──────── DATA FOR THIS EXERCISE

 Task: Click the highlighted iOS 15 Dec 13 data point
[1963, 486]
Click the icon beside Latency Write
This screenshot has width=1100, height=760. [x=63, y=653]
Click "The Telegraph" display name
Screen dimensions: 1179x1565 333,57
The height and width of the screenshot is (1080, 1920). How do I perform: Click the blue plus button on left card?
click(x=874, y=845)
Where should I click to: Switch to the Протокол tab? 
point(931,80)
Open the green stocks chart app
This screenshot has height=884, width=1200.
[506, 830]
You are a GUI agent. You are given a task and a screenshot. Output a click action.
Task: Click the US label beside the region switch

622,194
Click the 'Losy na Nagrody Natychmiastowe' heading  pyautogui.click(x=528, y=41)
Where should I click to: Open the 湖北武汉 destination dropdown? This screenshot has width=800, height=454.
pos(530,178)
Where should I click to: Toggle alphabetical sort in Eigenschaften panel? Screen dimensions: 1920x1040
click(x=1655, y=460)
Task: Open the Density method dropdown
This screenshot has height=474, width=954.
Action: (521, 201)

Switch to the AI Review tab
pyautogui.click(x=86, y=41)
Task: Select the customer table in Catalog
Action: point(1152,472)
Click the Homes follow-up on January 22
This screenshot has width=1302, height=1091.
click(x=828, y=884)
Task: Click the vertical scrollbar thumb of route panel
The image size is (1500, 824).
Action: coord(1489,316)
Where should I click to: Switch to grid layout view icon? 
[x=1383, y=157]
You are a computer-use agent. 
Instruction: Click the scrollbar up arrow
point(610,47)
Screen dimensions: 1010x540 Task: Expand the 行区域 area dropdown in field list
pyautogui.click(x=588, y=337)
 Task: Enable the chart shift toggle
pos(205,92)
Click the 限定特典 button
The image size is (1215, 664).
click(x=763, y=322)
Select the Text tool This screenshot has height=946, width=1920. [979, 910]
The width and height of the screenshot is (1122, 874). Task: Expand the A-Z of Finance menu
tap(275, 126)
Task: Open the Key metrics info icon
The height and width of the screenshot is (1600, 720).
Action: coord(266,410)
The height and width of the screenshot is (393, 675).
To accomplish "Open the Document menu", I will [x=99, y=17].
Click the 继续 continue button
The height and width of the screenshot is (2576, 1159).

────────────────

> **EXERCISE BRIEF**
Show each line of the records above containing "agent".

> **REPLY TO THE TASK**
You are a GUI agent. You are given a task and a screenshot. Output a click action.
You are a computer-use agent. 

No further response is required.